++++ DATA FOR THE TASK ++++
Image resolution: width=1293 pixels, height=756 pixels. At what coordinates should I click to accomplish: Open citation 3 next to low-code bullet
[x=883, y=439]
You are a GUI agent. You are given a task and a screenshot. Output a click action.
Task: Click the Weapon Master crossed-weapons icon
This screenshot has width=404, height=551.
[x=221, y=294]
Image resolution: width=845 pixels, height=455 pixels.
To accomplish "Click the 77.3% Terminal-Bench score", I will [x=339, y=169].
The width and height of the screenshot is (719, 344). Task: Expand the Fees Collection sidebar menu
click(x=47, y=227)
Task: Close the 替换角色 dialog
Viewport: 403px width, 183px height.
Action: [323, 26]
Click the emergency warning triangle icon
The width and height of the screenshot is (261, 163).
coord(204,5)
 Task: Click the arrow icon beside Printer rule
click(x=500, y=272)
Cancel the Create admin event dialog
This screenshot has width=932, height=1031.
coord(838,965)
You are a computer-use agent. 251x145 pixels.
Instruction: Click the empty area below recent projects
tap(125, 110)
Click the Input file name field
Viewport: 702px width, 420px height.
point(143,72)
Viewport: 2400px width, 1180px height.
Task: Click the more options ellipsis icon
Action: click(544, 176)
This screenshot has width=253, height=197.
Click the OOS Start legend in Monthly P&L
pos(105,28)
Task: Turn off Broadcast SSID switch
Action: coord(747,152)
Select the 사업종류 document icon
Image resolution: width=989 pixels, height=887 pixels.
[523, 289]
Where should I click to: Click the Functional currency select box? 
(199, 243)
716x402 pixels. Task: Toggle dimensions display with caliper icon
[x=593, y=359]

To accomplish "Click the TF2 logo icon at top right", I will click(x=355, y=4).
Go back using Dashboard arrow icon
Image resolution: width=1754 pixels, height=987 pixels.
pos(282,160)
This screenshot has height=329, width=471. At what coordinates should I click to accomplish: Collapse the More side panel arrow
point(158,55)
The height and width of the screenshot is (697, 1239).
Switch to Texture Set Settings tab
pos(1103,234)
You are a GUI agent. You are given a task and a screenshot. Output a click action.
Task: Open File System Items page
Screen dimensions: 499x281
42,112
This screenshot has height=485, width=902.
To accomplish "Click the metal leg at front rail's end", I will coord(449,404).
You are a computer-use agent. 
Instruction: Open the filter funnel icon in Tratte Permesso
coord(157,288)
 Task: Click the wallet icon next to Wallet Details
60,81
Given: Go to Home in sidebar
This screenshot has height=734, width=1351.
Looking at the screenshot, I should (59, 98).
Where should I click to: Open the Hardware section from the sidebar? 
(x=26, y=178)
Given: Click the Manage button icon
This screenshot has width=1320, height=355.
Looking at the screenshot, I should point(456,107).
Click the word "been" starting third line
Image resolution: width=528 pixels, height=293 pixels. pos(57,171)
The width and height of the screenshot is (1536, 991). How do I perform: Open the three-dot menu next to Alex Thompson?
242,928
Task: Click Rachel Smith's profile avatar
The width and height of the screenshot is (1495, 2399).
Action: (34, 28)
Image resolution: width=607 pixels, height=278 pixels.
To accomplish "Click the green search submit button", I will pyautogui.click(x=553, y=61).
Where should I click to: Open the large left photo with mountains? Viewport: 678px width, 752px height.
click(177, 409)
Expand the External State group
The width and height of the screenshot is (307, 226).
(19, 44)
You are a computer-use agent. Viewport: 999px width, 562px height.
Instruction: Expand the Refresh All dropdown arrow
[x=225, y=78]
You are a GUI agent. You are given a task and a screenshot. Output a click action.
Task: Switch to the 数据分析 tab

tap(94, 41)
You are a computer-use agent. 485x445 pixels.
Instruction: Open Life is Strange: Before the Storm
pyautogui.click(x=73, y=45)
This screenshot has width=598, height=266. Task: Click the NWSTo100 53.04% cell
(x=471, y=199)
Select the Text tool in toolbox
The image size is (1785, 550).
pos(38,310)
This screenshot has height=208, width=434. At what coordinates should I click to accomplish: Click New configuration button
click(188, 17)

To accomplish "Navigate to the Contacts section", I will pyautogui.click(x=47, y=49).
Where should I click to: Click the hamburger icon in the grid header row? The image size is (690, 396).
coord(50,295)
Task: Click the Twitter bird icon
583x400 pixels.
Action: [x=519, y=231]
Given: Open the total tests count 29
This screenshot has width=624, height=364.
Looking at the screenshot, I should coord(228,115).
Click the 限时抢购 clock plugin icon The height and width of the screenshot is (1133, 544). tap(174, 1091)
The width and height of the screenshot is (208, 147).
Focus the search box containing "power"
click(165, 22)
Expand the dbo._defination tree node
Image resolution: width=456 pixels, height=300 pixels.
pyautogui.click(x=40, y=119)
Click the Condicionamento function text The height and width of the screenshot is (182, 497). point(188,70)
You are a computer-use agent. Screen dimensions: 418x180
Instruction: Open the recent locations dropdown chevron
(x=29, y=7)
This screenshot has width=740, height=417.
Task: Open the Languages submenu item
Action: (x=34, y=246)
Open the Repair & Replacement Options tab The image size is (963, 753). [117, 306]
++++
[EXERCISE GOAL]
Render the records from the line containing "You are a computer-use agent. 485x445 pixels." through the line containing "Looking at the screenshot, I should coord(228,115).", both included, as a JSON list of strings with one string per line and blank lines omitted.

[TASK SOLUTION]
[
  "You are a computer-use agent. 485x445 pixels.",
  "Instruction: Open Life is Strange: Before the Storm",
  "pyautogui.click(x=73, y=45)",
  "This screenshot has width=598, height=266. Task: Click the NWSTo100 53.04% cell",
  "(x=471, y=199)",
  "Select the Text tool in toolbox",
  "The image size is (1785, 550).",
  "pos(38,310)",
  "This screenshot has height=208, width=434. At what coordinates should I click to accomplish: Click New configuration button",
  "click(188, 17)",
  "To accomplish \"Navigate to the Contacts section\", I will pyautogui.click(x=47, y=49).",
  "Where should I click to: Click the hamburger icon in the grid header row? The image size is (690, 396).",
  "coord(50,295)",
  "Task: Click the Twitter bird icon",
  "583x400 pixels.",
  "Action: [x=519, y=231]",
  "Given: Open the total tests count 29",
  "This screenshot has width=624, height=364.",
  "Looking at the screenshot, I should coord(228,115)."
]